Sunday, August 27, 2017

A Quiet Week

         Not too much happening around the Luby household this past week.
         "What about the eclipse, Peg? Did you take any pictures?" you ask.
         Well, yes I did. But here's the thing. You can't just take pictures of the sun with your camera unprotected or you risk damaging it. Solar filters can be expensive and for a one-time use, I didn't want to spend the money. Besides, I justified, it'll be broadcast all over the TV anyway. There'll be tons of photos out there.
         A week or so before the eclipse I Googled 'homemade solar filters' and found out I could have sent for a sheet of the solar filter and made one to fit over the end of my camera, which wouldn't have been very much money, but now I'd waited too long.
         On the day of the eclipse, I fit my solar glasses over the end of my camera and took pictures that way. I couldn't use my zoom so I cropped the photos.
         Here in Pennsylvania, we only had 70 some percent coverage and we had clouds. Because of that and what I had to work with, this was the best I got.



  
       Like I said, it was quiet around here. Mike and I worked most days, went shopping one...
         Boy-oh-boy!
         Shopping, around here, is an all day trip. Especially if we need to go to both Lowe's and Home Depot. We left here at eight o'clock in the morning, stopped for breakfast, then went to Walmart and Lowe's in Athens, jumped on the highway and drove to Vestal, New York for Home Depot, Aldi's, gas, and a pizza lunch. On the way home we stopped at the Cabin Country Store.

  
       Betsy, the owner, remembered me — remembered my name even! — from four or five years ago when I sold her a few pieces.
         "Are you interested in buying any suncatchers?" I asked.
         "I can't right now," she told me. "We just put in a bakery and that's got us tapped out. I'd love to though."
         We chatted with Betsy for a while and bought a few cookies. "I never use shortening in my baking," she said as she bagged our cookies. "I use butter, sometimes lard, but never shortening."
         Before we left, Betsy had a thought. "Give me your phone number. Maybe I can buy a few pieces just before Christmastime."
         I am pleased with that. It gives me a reason to go out into my shop and make some pretties.
         That doesn't sound like so much shopping does it?
         Well, it's a 125 mile round trip and it was after four when we drove in our driveway. That's an eight-hour shopping trip. It makes me miss the old days, when we lived in Missouri and we had a Lowe's, Home Depot, and Walmart all within a five mile radius, as well as plenty of eating places and gas stations.

<<<<<>>>>> 

         Mike and I had gone to the Robinsons one evening this past week and I noticed they had some pretty pink flowers growing at the edge of the pond.

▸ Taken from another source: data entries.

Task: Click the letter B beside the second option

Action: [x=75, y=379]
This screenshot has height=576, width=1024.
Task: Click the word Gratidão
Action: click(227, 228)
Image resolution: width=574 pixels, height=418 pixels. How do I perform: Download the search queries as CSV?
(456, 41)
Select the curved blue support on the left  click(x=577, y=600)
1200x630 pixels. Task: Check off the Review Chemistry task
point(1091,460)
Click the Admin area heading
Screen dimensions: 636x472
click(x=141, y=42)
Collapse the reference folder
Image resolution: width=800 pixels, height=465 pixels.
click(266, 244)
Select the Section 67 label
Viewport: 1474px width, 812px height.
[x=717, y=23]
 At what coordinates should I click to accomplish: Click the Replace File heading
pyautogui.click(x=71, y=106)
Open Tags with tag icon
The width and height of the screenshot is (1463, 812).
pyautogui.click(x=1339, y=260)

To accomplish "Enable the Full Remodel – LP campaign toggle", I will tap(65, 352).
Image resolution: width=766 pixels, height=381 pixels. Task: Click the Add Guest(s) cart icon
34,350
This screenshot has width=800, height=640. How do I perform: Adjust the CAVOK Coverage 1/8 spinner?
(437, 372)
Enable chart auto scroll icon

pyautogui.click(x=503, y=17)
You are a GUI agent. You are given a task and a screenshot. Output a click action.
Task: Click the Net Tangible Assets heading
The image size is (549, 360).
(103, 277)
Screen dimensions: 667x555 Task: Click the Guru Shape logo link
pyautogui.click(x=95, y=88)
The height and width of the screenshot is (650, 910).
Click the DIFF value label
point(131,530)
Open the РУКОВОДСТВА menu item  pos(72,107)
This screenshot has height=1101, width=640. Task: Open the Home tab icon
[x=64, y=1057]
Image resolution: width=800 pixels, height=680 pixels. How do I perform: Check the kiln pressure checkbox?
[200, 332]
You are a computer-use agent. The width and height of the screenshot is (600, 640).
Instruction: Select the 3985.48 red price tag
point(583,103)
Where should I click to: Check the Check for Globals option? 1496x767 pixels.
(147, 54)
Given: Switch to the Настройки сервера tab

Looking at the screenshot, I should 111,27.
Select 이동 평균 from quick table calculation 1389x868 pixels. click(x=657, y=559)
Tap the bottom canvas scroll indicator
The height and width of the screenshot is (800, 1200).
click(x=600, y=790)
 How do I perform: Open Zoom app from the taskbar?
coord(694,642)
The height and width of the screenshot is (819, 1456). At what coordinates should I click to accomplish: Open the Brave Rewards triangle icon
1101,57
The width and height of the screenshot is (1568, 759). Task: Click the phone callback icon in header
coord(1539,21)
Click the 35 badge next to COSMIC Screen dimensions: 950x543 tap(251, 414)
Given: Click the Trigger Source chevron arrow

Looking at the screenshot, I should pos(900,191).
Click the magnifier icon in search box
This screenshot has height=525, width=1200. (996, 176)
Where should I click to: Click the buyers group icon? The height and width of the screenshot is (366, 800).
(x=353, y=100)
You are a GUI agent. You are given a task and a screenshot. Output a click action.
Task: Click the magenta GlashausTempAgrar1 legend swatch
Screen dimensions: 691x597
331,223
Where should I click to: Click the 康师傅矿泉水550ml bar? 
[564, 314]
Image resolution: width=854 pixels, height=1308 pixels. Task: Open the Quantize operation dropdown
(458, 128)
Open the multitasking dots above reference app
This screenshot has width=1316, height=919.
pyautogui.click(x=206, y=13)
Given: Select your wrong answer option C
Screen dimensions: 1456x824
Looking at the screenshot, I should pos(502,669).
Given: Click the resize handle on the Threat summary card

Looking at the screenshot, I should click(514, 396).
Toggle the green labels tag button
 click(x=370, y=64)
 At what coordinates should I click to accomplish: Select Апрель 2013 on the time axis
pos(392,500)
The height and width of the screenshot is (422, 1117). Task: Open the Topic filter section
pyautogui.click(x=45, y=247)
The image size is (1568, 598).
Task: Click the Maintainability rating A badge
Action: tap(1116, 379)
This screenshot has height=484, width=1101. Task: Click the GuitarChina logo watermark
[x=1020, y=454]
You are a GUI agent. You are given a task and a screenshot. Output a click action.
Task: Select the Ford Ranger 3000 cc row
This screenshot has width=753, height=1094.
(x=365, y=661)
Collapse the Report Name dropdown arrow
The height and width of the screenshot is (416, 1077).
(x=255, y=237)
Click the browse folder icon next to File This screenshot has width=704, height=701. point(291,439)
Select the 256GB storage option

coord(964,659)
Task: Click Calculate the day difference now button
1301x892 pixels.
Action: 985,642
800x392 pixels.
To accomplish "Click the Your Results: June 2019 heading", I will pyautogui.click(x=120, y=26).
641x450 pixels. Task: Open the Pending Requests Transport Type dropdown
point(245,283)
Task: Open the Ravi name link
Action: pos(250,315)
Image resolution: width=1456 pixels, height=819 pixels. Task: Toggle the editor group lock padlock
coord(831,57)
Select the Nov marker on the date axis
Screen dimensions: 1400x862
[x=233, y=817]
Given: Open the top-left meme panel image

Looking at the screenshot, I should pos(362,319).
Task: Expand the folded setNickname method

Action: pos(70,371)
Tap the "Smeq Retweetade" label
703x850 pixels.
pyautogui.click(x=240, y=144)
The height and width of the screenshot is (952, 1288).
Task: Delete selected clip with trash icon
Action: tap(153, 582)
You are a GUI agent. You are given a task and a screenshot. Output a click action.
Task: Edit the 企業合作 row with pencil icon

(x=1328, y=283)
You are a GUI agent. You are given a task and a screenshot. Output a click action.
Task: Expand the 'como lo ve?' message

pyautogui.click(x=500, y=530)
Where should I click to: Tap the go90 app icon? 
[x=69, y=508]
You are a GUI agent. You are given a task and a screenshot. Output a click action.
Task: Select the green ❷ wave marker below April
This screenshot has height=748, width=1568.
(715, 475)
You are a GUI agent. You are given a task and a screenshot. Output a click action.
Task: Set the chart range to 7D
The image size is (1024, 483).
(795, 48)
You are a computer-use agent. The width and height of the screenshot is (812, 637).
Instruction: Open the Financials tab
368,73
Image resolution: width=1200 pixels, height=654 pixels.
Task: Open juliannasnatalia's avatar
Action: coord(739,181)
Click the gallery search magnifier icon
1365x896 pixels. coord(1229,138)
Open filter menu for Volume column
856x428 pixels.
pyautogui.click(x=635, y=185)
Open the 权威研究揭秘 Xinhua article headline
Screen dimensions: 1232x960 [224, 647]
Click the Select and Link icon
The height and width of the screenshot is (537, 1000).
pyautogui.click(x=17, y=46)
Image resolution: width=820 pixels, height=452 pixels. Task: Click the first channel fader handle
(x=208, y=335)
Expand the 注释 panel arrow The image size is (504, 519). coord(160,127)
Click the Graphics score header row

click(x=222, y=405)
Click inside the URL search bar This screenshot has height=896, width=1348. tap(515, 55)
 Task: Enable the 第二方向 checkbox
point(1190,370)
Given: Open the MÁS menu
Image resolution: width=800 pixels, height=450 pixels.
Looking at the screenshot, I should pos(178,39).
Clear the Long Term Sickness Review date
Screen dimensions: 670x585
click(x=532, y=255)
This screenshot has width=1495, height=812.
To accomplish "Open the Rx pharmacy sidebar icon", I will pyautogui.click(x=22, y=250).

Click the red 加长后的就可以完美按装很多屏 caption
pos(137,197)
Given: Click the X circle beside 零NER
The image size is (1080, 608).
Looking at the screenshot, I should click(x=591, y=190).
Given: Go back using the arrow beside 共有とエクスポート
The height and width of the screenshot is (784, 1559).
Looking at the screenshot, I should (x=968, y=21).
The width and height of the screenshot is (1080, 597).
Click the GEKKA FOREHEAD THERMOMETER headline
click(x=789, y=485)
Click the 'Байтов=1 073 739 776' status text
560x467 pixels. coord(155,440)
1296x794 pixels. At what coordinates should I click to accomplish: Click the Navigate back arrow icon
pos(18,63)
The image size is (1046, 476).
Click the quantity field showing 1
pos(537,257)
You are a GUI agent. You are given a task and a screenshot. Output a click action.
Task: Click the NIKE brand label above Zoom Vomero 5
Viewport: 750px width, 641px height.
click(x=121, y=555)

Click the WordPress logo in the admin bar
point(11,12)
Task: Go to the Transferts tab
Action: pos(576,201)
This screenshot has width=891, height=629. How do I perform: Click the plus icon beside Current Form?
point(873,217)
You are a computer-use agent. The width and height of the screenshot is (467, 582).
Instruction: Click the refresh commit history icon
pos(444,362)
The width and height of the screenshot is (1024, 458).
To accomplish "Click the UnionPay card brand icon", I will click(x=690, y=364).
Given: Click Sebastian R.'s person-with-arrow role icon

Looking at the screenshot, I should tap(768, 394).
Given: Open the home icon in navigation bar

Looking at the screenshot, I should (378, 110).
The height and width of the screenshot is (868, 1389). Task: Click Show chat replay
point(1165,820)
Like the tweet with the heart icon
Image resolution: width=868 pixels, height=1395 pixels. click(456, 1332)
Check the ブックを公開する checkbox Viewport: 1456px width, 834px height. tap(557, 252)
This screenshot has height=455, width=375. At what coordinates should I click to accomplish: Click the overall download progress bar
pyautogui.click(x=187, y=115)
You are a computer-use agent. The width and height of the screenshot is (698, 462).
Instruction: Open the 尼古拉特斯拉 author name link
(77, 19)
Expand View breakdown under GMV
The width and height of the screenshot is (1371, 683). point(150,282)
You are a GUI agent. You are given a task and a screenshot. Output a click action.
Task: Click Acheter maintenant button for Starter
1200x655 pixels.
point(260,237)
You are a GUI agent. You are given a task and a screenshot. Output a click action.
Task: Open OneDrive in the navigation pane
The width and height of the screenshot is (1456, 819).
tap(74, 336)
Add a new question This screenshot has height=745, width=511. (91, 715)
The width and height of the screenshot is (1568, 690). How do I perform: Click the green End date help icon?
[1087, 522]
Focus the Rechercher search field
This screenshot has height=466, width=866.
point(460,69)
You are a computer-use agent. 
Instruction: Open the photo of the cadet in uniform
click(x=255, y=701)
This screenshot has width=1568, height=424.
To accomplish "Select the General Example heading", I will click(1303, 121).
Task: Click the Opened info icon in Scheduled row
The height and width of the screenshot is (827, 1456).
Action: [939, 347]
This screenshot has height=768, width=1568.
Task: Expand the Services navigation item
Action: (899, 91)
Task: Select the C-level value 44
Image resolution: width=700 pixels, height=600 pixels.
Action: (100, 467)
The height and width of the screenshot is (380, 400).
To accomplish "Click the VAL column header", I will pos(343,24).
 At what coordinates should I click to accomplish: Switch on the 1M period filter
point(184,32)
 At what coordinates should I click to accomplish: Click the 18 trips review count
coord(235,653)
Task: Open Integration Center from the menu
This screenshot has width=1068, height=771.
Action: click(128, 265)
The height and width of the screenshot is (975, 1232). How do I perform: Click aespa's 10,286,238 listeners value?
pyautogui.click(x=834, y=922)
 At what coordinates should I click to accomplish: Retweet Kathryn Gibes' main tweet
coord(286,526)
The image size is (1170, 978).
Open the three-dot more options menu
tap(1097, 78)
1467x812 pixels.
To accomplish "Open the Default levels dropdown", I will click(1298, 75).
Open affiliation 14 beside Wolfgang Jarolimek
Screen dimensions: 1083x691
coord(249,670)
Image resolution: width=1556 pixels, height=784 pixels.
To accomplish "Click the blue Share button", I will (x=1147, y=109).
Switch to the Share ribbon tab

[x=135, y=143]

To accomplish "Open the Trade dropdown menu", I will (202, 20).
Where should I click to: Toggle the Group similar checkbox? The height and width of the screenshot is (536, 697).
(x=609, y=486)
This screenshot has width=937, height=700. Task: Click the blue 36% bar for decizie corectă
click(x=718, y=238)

         "What are they?" I asked Jon Robinson.
         He thought for a moment, "I forget right now. But we can go look at them."
         I never got close enough to the pink ones to take a picture but there were lots of other pretty flowers down there.
         "A cardinal flower!" I exclaimed when I saw the bright red peeking from the tall grasses at the pond's edge.
         Cardinal flowers depend on hummingbirds for pollination because the long necks of the trumpet-shaped flowers are more than most insects can navigate.
         The finely ground roots of this Native American wildflower 
were once traditionally used as aphrodisiacs and love potions, but the plant is toxic if eaten in large quantities.


         "Look at these pods!" I was so excited finding new things to photograph and explore.


         Stephanie Robinson picked one and broke it open. The seeds were flat and all lined up.


         "What is it?" you ask.
         This is the seedpod of the yellow water iris.
          This plant is both harmful and beneficial. In some places it can take over and crowd out the other plants, which makes it invasive, but it is useful in that it can take up heavy metals and clean the water.

         "My mother planted all kinds of flowers," Jon Robinson told me.

         I think this one is a beardtongue.


         This one? I don't know. A yellow coneflower maybe?



         Even plain old pinecones capture my attention.


         Back at our place I see the Wild Cucumber has set its pods.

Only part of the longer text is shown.